Advances in data science and machine learning enable predictive modeling of material properties, accelerating materials development. Polymers are especially promising targets, given their widespread industrial use and strong sensitivity to processing conditions. However, reliable prediction remains challenging because polymer behavior depends on experimental parameters – such as temperature, concentration, and molecular weight – that are often inconsistently controlled or reported in existing datasets.

In this article, we present a study that examined how experimental data fidelity influences machine learning performance for polymer solubility prediction. By comparing models trained on low-fidelity visual inspection data with those trained on high-fidelity turbidity measurements collected under controlled conditions using Crystal16, the study highlights the importance of standardized, well-controlled experimental workflows for building reliable polymer informatics models.

Experiment data generation

Visual inspection:

All samples prepared with 25 mg of polymers in 5 mL of solvents and accessed through visual inspection at three different temperatures of 25 °C, elevated temperature (65–70 °C), and cold temperature (5–10 °C). At each temperature, samples were mixed at 700 rpm and allowed to equilibrate overnight before evaluation.

The solubility was reported as soluble for fully clear solutions, partially soluble solutions were mostly clear but contained small visible particles, whereas insoluble solutions were cloudy or showed polymer settling at the bottom as shown in Figure 1A. The distribution of the visual inspection data across different temperatures is shown in Figure 1C. 

Turbidity Measurement:

Solubility measurements were collected using the Crystal16 where % transmission was monitored during controlled heating and cooling cycles.
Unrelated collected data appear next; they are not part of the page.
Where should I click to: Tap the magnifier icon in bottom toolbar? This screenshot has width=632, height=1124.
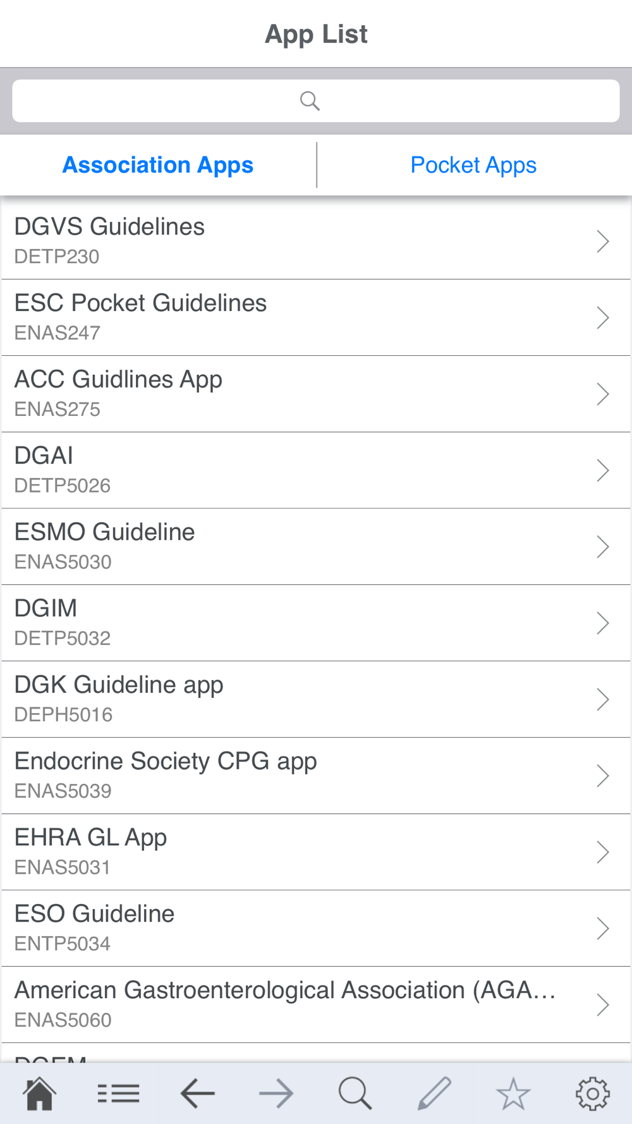point(355,1093)
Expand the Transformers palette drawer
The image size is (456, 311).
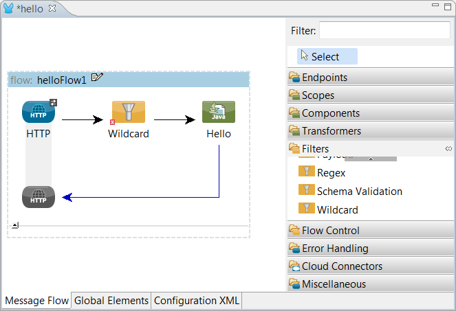[x=331, y=130]
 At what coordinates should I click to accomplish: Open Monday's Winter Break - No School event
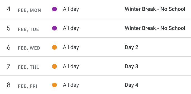click(155, 9)
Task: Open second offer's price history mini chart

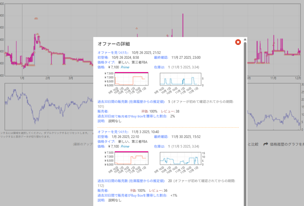Action: (131, 158)
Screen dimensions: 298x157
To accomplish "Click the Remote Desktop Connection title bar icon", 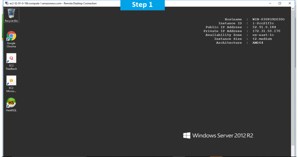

Experiments were conducted between 10 °C and 60 °C at a constant ramp rate of 0.5 °C/min, mixing speed of 900 rpm with defined isothermal holds, allowing up to 16 polymer–solvent systems to be evaluated in parallel.

Processed transmission data during the isothermal hold were extracted and filtered to remove highly variable measurements, and solubility behavior was categorized as soluble when the %transmission was above %85, partially soluble when the %10<%transmission<%85, or insoluble for %transmission<%10.
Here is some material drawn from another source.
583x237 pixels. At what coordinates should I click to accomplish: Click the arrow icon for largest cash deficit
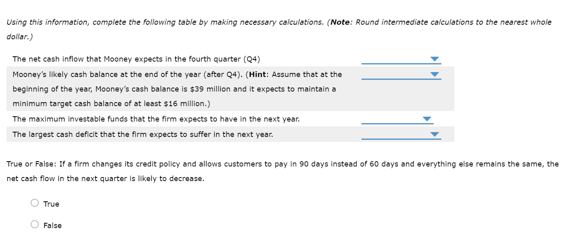[434, 134]
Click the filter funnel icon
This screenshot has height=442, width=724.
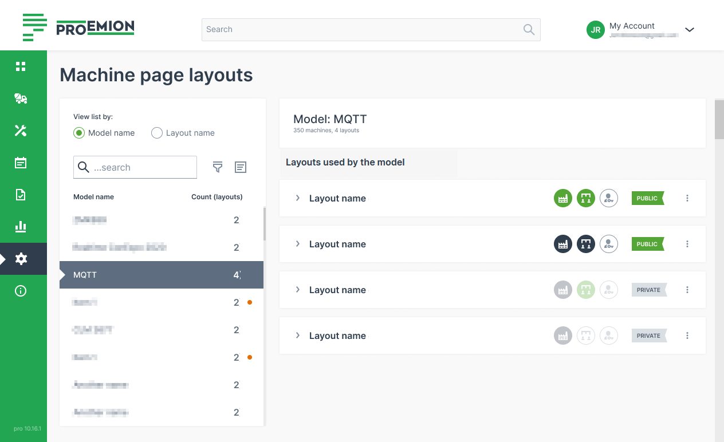[218, 167]
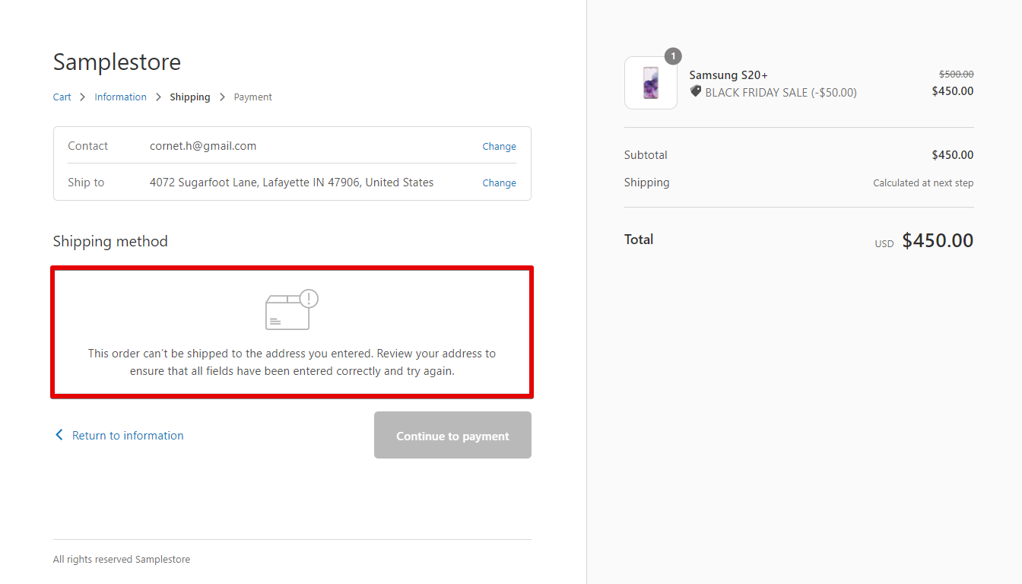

Data across multiple concentrations were retained to maintain balance between number of datapoints, enabling a consistent comparison between high-fidelity turbidity measurements and low-fidelity visual inspection results. The comparison of the solubility classes for both datasets is shown in Figure 1B.
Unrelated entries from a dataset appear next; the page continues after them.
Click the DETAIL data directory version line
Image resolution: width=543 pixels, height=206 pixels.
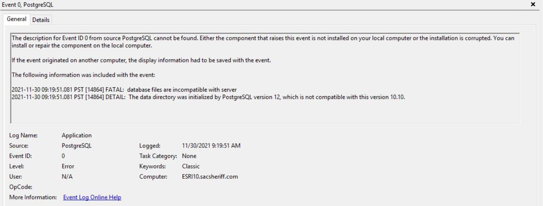(x=208, y=97)

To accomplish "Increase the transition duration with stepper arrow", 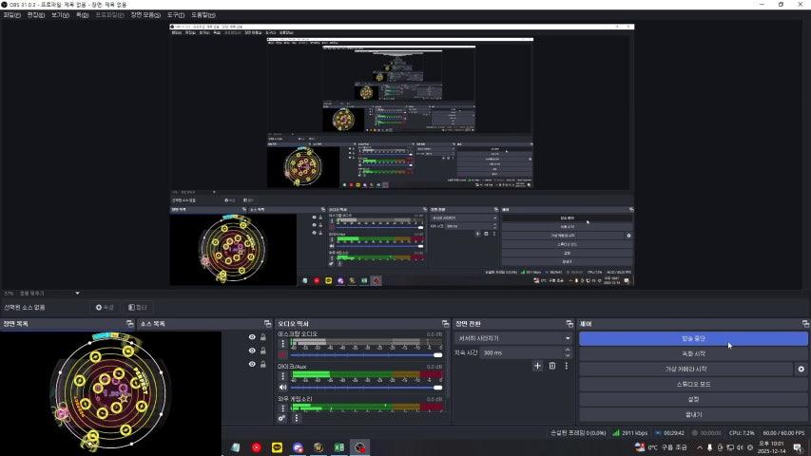I will click(x=568, y=350).
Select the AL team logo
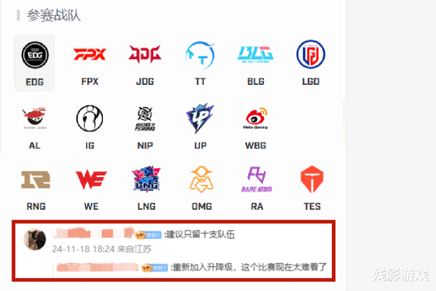 coord(35,118)
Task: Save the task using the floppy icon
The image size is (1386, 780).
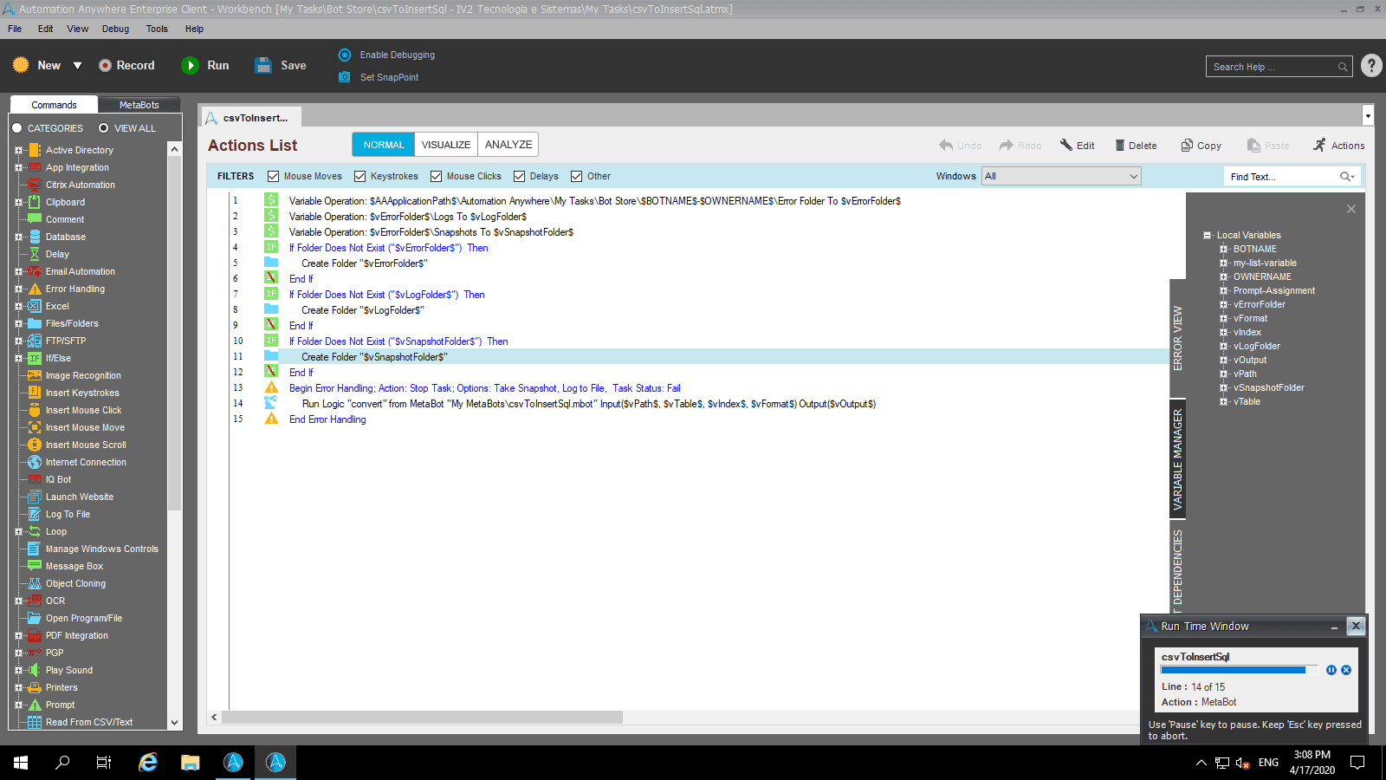Action: [x=263, y=65]
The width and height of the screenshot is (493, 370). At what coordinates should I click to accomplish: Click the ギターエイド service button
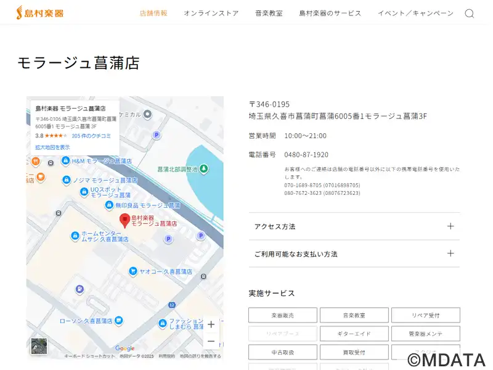tap(354, 334)
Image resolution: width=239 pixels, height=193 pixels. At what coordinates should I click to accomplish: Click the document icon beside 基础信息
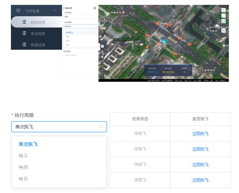[x=95, y=8]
Figure 1: Visual inspection classification of polymer–solvent samples. Fully clear solutions were labeled as soluble, samples with visible particulates as partially soluble, and cloudy or precipitated samples as insoluble. (B) summarize the distribution of solubility classes across the two datasets and (C) summarize the distribution of solubility classes in visual inspection dataset across different temperatures.

Results: model performance comparison across data fidelity

The paper compares a classification model built using one-hot encoding for polymers and Morgen fingerprints for solvents with XGboost classifier. Figure 2 shows the results of the classifiers trained on low-fidelity visual inspection data (Figure 2A) in distinguishing solubility classes. The goal is the predicted values for each solubility class to match the experimental results which are reflected on the diagonal values. The ML classifier model using high-fidelity Crystal16 data (Figure 2B) shows clearer separation between classes and better capture of partially soluble behavior, underscoring the value of quantitative measurements over subjective visual labels.

Figure 2: Normalized confusion matrices for the test sets comparing (A) the visual inspection dataset containing 1,455 data points and (B) the Crystal16 turbidity dataset containing 1,045 data points for the same set of polymers.

Impact of including temperature on model accuracy

This study demonstrates the importance of including temperature as an input feature in machine learning models. Even limited temperature information leads to a consistent improvement in model accuracy, indicating that lower-fidelity datasets become more informative when key experimental conditions are captured. While including temperature does not fully close the performance gap between models trained on low- and high-fidelity solubility data, it significantly narrows it, offering a practical pathway to improve predictions from historical or literature-derived datasets.

Figure 3: The Leave-one-out (LOO) analysis of the turbidity data based on the temperature groupings. This dataset has been extracted on the equilibrium hold for 10, 25 and 60 degrees Celsius. The model was trained under the conditions: (A) training with no temperature data (using previously unseen polymer-solvent pairs, we hold out temperature from training on the randomized subset of data ); (B) training with data from one temperature (10°C).

Conclusion

The study shows that high-quality, standardized experimental data are essential for reliable machine learning predictions of polymer solubility. Because polymer behavior is highly sensitive to temperature and processing conditions, turbidity measurements collected with Crystal16 provide more consistent and informative solubility classification than visual inspection, especially for partially soluble systems. By enabling controlled temperature profiles and high-throughput data collection, Crystal16 generates machine-learning-ready datasets that improve model performance and support confident, data-driven decisions in polymer formulation and materials development.